To do:
Please write out exactly the lines of the data below from the line holding "Replies (883, 649)" through the line holding "What's New? (120, 277)", and leave out the rest.

Saved entries:
== == ==

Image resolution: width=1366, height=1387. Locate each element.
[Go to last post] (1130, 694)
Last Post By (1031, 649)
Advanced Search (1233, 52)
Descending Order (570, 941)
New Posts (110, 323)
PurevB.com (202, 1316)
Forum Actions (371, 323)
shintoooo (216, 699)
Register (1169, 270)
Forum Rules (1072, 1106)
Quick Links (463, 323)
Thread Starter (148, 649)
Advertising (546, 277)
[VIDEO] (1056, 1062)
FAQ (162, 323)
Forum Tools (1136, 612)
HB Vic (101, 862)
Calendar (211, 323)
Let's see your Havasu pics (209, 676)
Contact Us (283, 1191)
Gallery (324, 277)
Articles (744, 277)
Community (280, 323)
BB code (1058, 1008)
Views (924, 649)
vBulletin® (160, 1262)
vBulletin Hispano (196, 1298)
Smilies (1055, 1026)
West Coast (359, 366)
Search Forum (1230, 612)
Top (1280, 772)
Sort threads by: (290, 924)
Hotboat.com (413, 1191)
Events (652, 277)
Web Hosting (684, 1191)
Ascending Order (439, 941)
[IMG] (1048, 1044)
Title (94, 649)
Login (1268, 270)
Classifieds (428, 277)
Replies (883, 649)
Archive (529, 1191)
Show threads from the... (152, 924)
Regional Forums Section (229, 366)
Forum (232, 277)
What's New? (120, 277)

== == ==

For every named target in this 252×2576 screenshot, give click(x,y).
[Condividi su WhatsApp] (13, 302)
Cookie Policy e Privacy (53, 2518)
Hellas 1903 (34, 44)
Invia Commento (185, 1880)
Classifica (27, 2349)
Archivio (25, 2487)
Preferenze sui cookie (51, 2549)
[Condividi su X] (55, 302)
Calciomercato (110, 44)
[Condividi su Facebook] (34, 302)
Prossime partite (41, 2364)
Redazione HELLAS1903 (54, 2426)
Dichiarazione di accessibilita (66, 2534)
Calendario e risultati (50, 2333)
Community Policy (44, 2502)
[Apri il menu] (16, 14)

== == ==

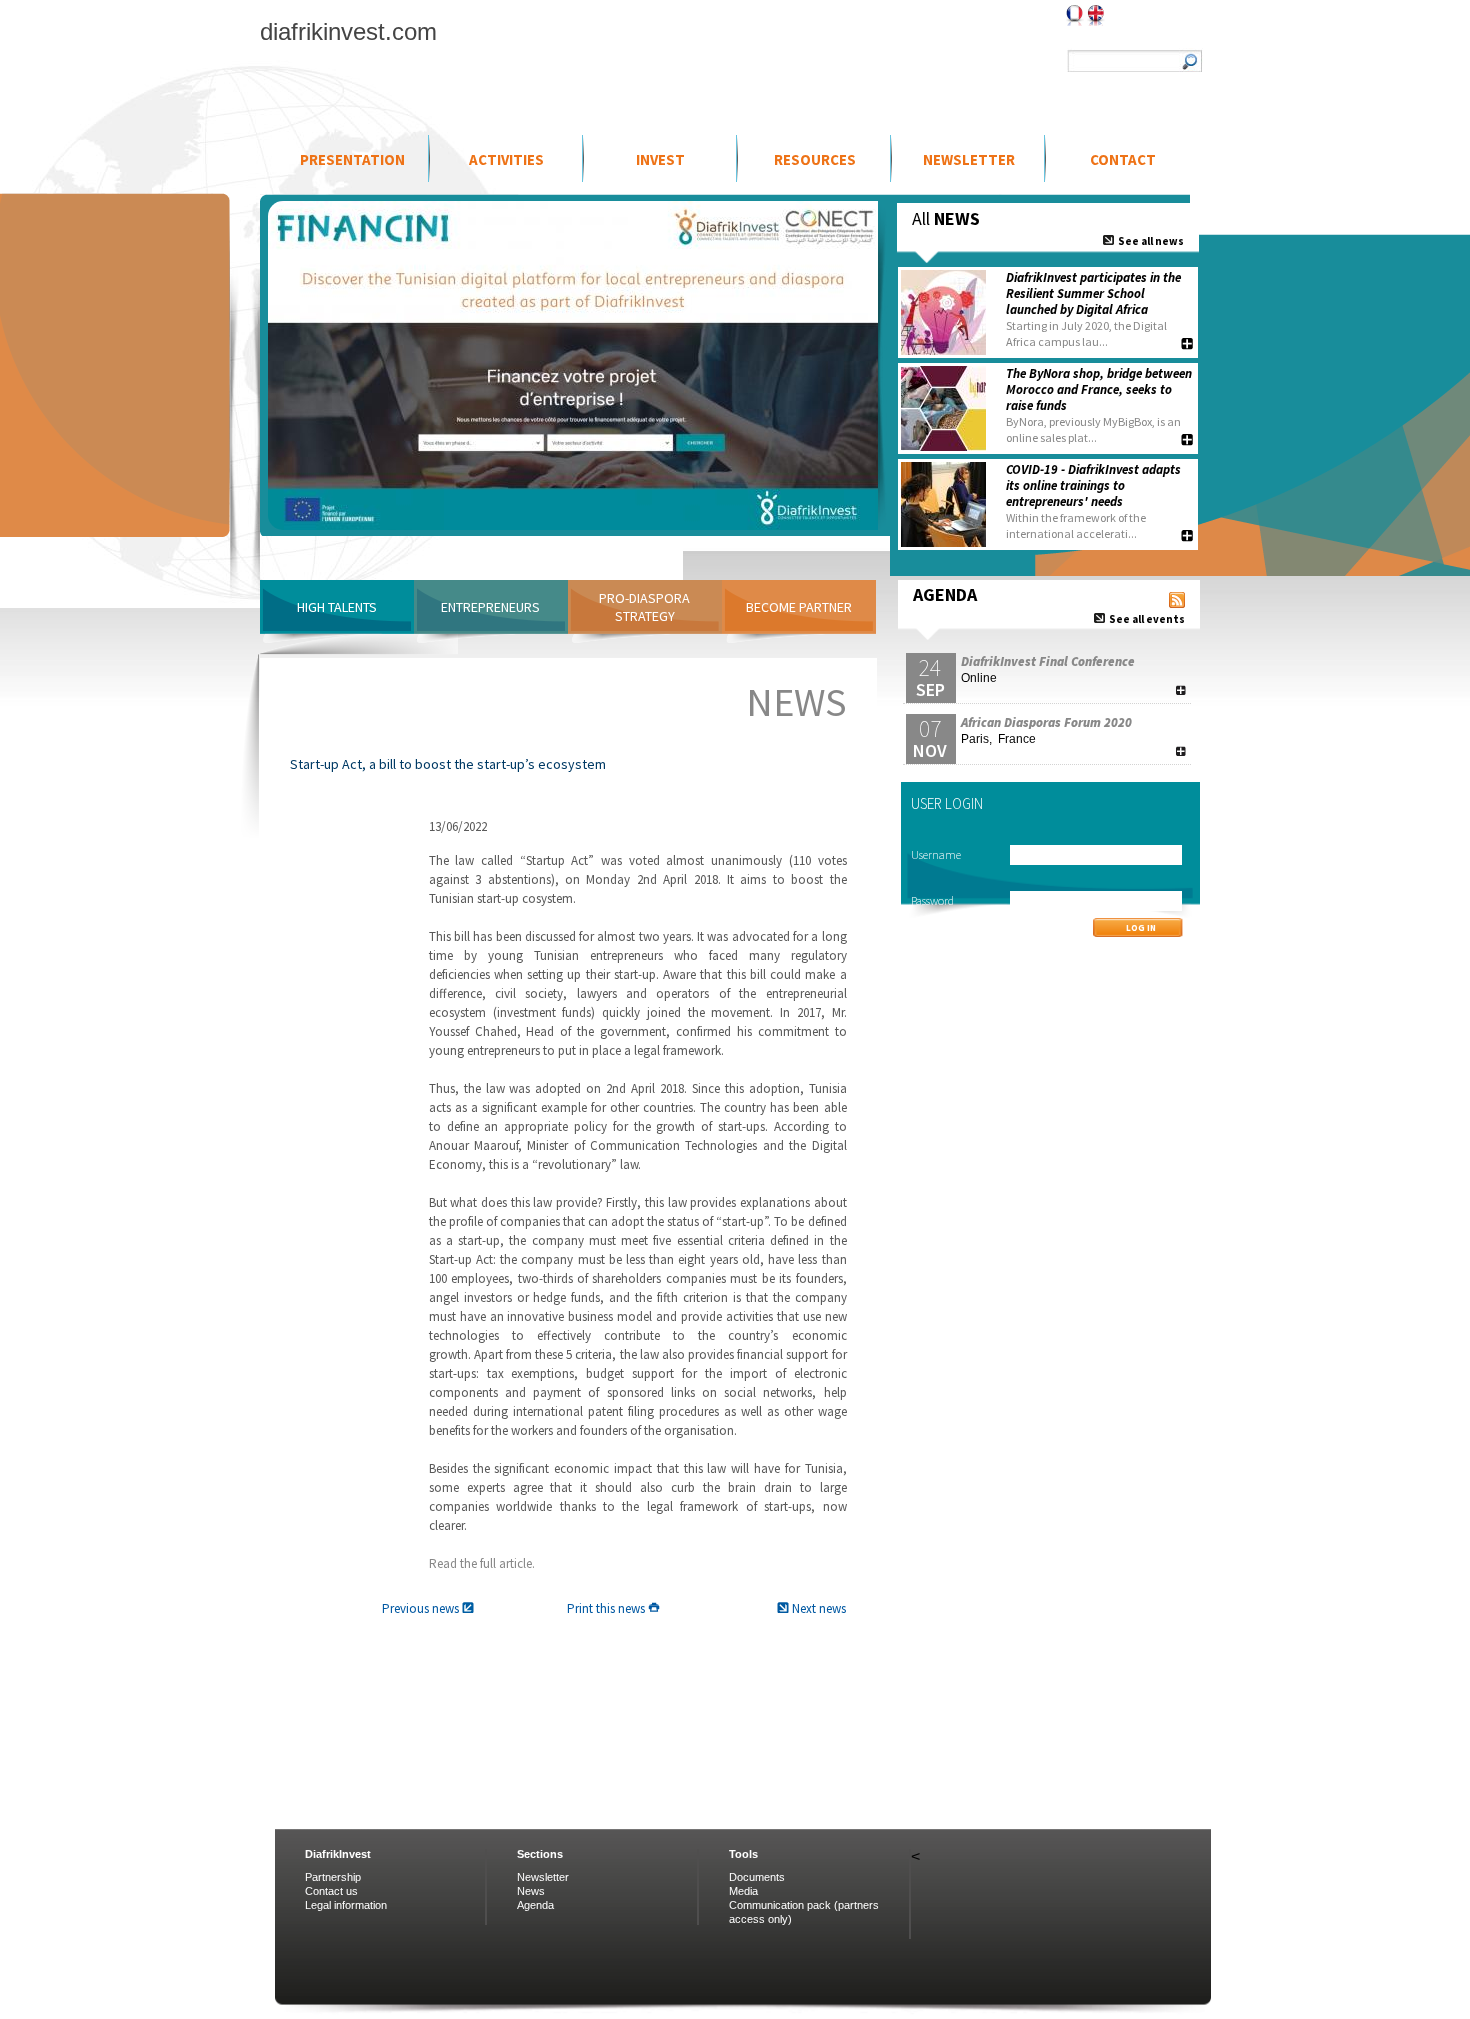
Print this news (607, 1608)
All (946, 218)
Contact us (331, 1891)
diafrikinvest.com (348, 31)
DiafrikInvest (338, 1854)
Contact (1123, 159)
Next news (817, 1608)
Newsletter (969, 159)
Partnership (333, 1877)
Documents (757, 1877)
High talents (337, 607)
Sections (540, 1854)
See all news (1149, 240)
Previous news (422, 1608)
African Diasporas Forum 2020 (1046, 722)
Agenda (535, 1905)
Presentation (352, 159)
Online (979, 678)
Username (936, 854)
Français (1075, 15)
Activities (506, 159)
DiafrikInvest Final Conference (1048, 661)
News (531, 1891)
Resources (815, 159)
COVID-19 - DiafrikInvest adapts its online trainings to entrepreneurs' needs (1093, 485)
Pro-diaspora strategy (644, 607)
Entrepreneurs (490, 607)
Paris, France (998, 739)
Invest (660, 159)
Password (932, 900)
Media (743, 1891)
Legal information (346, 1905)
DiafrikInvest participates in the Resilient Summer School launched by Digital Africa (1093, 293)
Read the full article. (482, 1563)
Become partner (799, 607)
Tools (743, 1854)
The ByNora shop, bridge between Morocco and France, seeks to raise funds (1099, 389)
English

== == ==

Response to this task:
Replies (883, 649)
Archive (529, 1191)
Show threads from the... (152, 924)
Regional Forums Section (229, 366)
Forum (232, 277)
What's New? (120, 277)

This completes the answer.